Text and item location lines:
+ + + + + + +

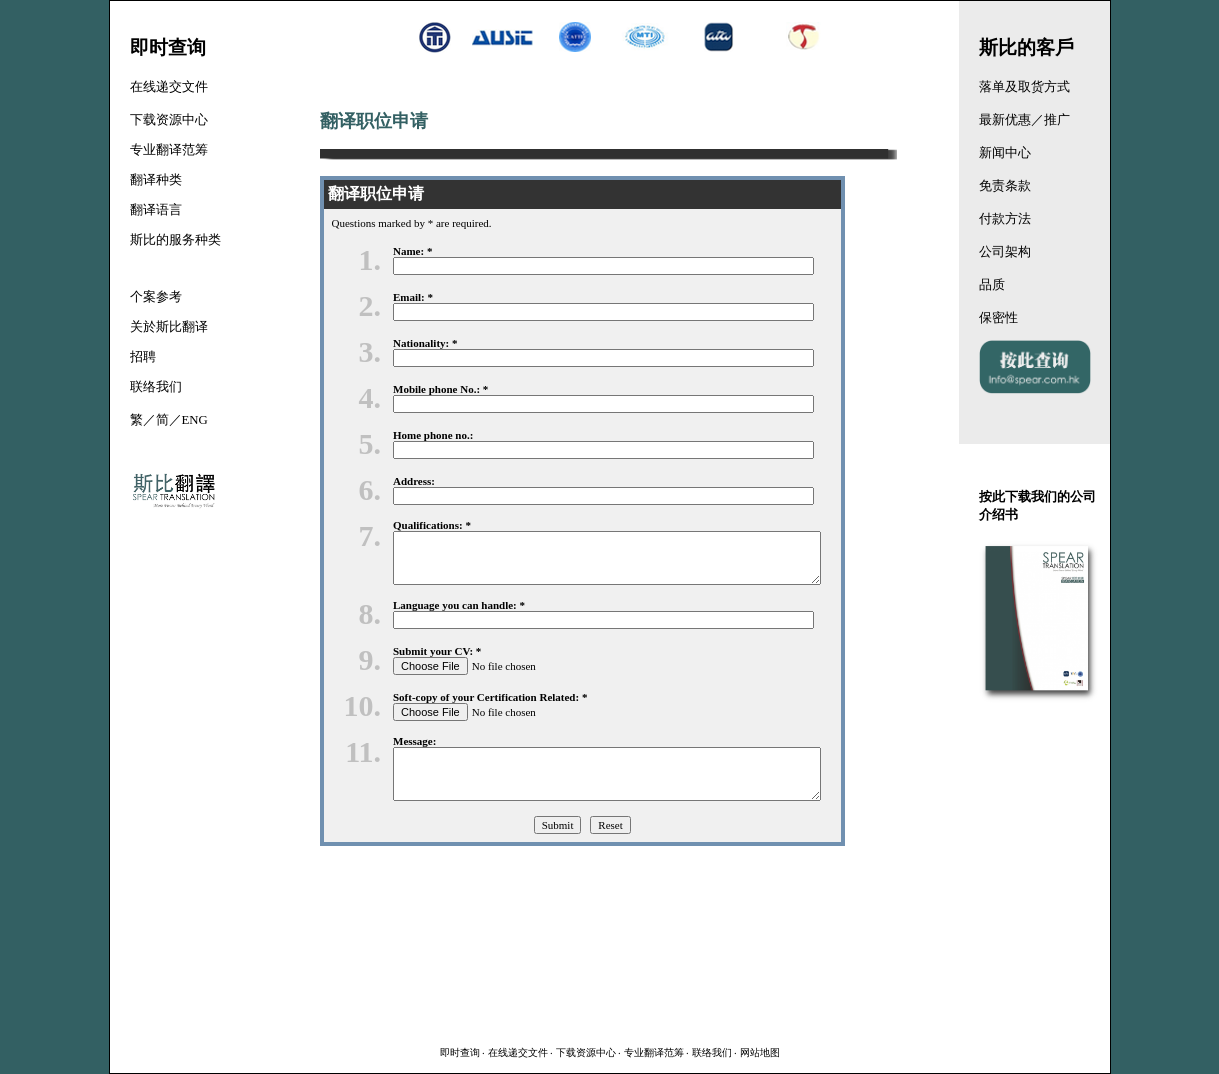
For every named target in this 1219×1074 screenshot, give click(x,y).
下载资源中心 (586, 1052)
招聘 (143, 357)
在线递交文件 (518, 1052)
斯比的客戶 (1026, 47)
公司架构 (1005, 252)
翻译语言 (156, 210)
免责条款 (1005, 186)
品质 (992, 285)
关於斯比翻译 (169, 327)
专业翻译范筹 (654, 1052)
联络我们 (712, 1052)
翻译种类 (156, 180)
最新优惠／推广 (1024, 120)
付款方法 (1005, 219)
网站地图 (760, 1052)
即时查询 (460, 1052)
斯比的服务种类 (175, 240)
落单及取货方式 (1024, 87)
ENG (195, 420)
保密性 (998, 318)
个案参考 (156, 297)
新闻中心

+ + + + + + +

### [Stated exercise]
Copy out the lines from the one containing "联络我们 (712, 1052)" through the end, word for word.

### [Exercise answer]
联络我们 (712, 1052)
翻译种类 (156, 180)
最新优惠／推广 (1024, 120)
付款方法 (1005, 219)
网站地图 (760, 1052)
即时查询 (460, 1052)
斯比的服务种类 (175, 240)
落单及取货方式 (1024, 87)
ENG (195, 420)
保密性 (998, 318)
个案参考 (156, 297)
新闻中心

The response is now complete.